«La vicenda romana impone un chiarimento definitivo sulla prospettiva. Io non vedo complotti, vedo due impianti di cultura politica. Da una parte chi, come me, considera chiusa la fase del centrosinistra. Dall’altra, chi pensa che il nostro destino sia l’alleanza subalterna con il Pd.»: sono le parole di Fassina in una durissima intervista rilasciata ieri al Corriere della Sera. L’estromissione delle liste dalla corsa elettorale per Roma (per un errore formale che rasenta l’autodafé) spinge finalmente l’ex candidato sindaco a dire quello che tutti sapevano ma che nessuno pronunciava: in queste elezioni amministrative (mica solo a Roma) Sinistra Italiana ha mostrato le due anime che la compongono, dilaniata tra chi non riesce a smettere di corteggiare il PD e chi (come Fassina) dal PD ci è uscito per costruire qualcosa.
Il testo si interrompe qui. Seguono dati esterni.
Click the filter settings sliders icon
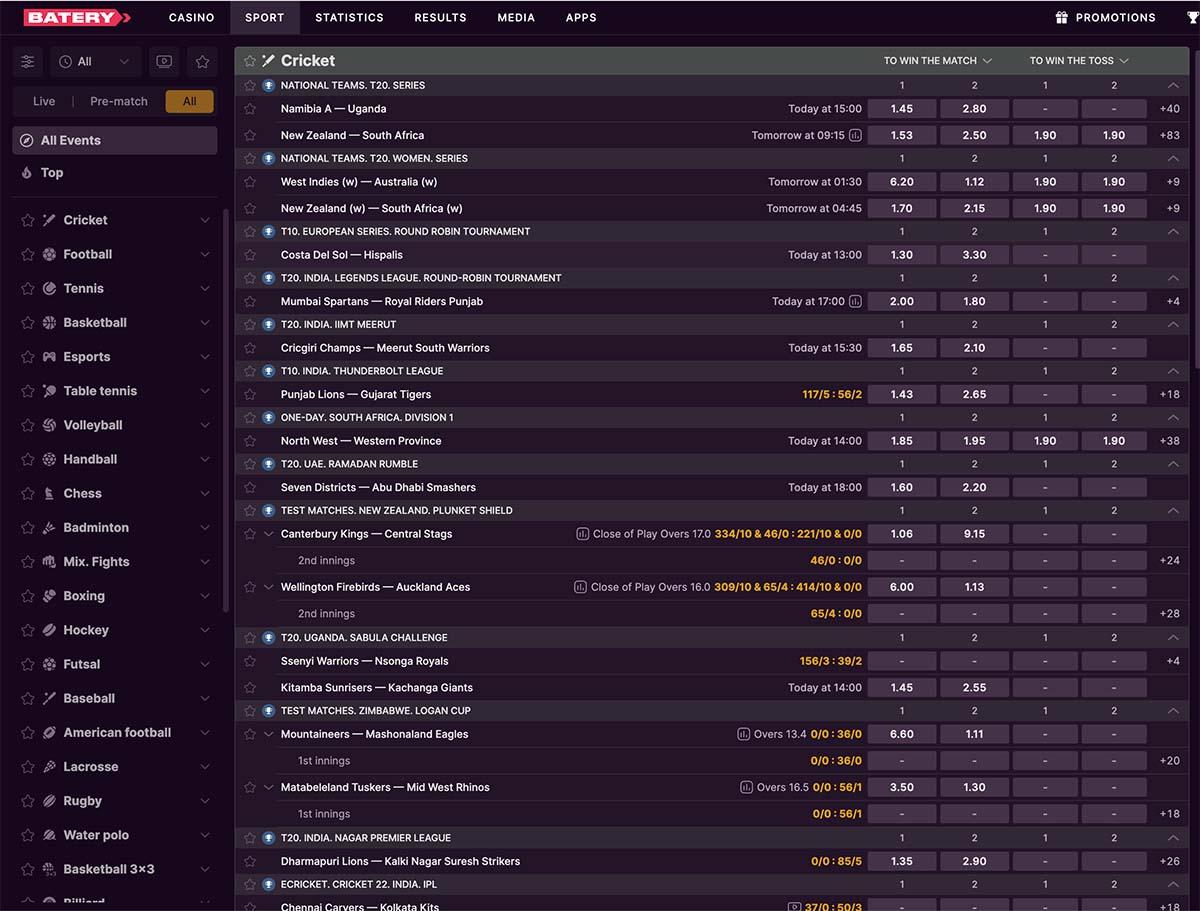 [27, 62]
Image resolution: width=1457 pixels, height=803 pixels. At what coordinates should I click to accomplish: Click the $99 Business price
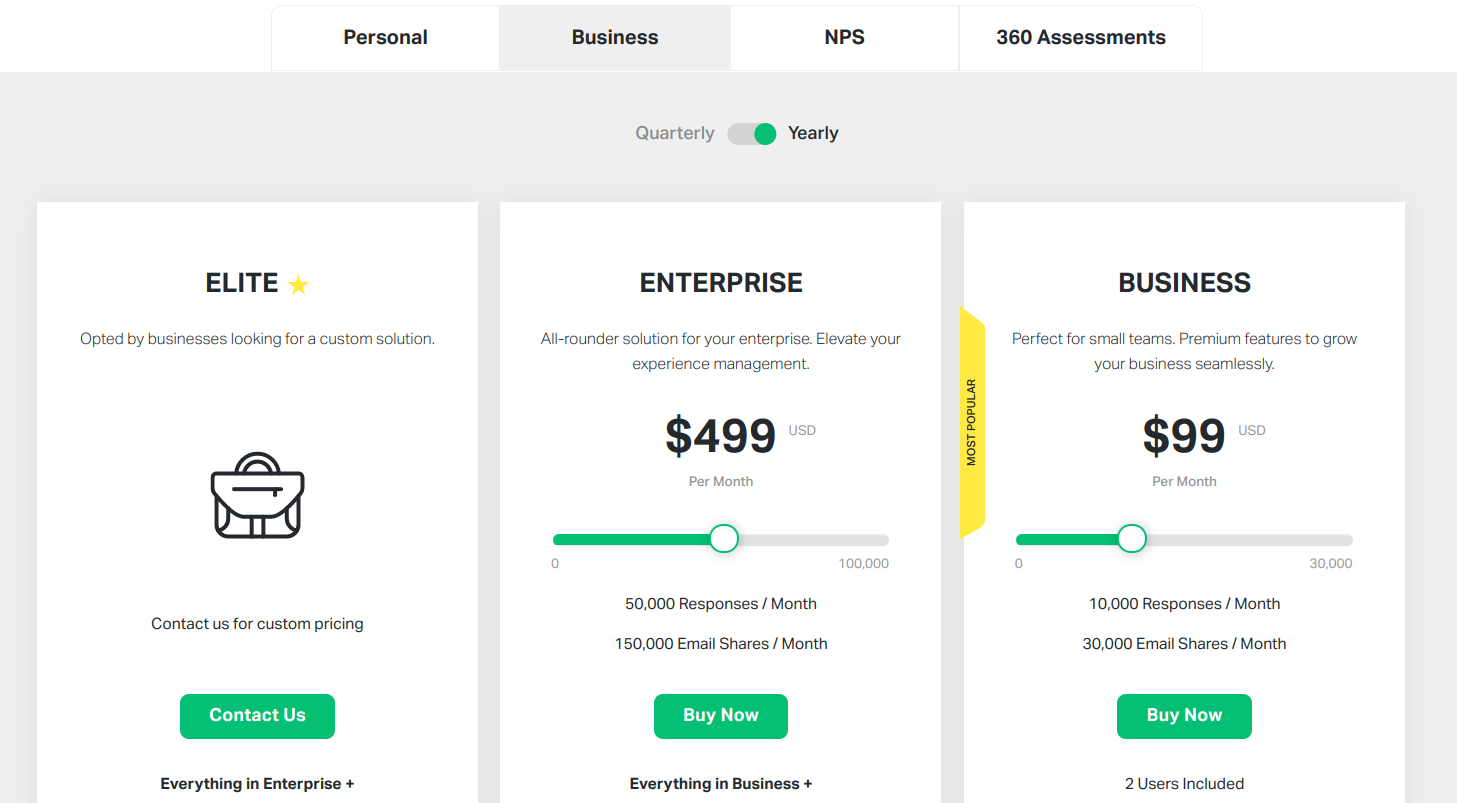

Difficile quindi immaginare un soggetto unitario: qualcuno aspira a diventare una comoda “componente esterna” utile democratici mentre altri (e la maggioranza degli elettori) hanno provato a interpretare i valori che proprio il PD ha tradito in questi ultimi anni. Due sensi opposti; figurarsi se possono coesistere.
E, attenzione, Roma in realtà è l’esperimento (fallito) riuscito meglio: a Milano il gruppo dirigente di SEL appoggia Sala mentre in molti hanno deciso di puntare su Basilio Rizzo. Dov’è Sinistra Italiana? Bella domanda. E pessima risposta.
Valga intanto ciò che succede anche per tutti coloro che proprio dalle mura di Sinistra Italiana hanno accusato gli altri di non volere “l’unità della sinistra” quando molto più semplicemente (e sommessamente) si sono permessi di notare i troppi rivoli. Le diversità sono la ricchezza della politica, le tortuosità del ragionamento offrono importanti anse di discussione ma per convergere infine bisogna almeno andare tutti nello stesso senso. E combattere Renzi a Roma per poi scodinzolare ai renzini candidati in giro per l’Italia non è un gran trovata. Davvero.
Buon lunedì.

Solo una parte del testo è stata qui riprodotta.